EXERCISE BRIEF: Of the lines below, reproduce exactly those from the line containing "Task: Choose GraphQL body type" to the end, including both the first and the last.

(Records from a data source)
+---+
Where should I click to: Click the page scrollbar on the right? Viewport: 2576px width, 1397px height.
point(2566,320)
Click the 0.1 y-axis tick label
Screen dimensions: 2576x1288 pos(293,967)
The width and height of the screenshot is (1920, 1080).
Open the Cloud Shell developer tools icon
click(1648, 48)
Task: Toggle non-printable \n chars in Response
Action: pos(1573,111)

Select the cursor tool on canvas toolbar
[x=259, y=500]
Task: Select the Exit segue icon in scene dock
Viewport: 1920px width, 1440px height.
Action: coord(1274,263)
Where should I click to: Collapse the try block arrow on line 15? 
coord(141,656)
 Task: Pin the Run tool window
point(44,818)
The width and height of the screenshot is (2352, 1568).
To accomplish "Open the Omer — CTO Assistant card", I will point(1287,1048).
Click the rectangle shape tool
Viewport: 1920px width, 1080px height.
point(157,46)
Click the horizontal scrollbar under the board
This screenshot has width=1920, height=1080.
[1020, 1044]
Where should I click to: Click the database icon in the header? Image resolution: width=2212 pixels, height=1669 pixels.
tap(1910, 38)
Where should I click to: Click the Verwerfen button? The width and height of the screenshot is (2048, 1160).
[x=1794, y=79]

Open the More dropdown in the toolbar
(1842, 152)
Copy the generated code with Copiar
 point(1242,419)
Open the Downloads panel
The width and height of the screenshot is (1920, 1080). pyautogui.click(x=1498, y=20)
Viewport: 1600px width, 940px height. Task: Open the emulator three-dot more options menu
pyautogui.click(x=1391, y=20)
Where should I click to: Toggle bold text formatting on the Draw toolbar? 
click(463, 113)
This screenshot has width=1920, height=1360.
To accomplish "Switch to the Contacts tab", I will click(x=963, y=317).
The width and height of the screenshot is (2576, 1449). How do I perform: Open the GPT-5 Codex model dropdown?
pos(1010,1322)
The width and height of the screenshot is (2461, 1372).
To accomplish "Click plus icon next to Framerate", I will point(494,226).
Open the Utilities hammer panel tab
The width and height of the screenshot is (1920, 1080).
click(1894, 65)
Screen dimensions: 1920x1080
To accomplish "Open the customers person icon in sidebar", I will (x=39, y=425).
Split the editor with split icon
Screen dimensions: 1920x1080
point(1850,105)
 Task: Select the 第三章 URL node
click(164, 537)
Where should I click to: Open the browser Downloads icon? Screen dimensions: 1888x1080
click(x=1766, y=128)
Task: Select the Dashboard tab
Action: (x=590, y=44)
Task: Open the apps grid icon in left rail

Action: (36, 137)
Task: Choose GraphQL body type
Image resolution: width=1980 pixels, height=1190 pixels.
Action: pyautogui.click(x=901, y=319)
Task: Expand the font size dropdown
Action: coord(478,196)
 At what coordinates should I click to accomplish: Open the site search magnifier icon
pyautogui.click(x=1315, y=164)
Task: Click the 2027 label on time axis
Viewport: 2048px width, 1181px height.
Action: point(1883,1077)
+---+
WRITTEN SOLUTION:
Task: Choose GraphQL body type
Image resolution: width=1980 pixels, height=1190 pixels.
Action: pyautogui.click(x=901, y=319)
Task: Expand the font size dropdown
Action: coord(478,196)
 At what coordinates should I click to accomplish: Open the site search magnifier icon
pyautogui.click(x=1315, y=164)
Task: Click the 2027 label on time axis
Viewport: 2048px width, 1181px height.
Action: point(1883,1077)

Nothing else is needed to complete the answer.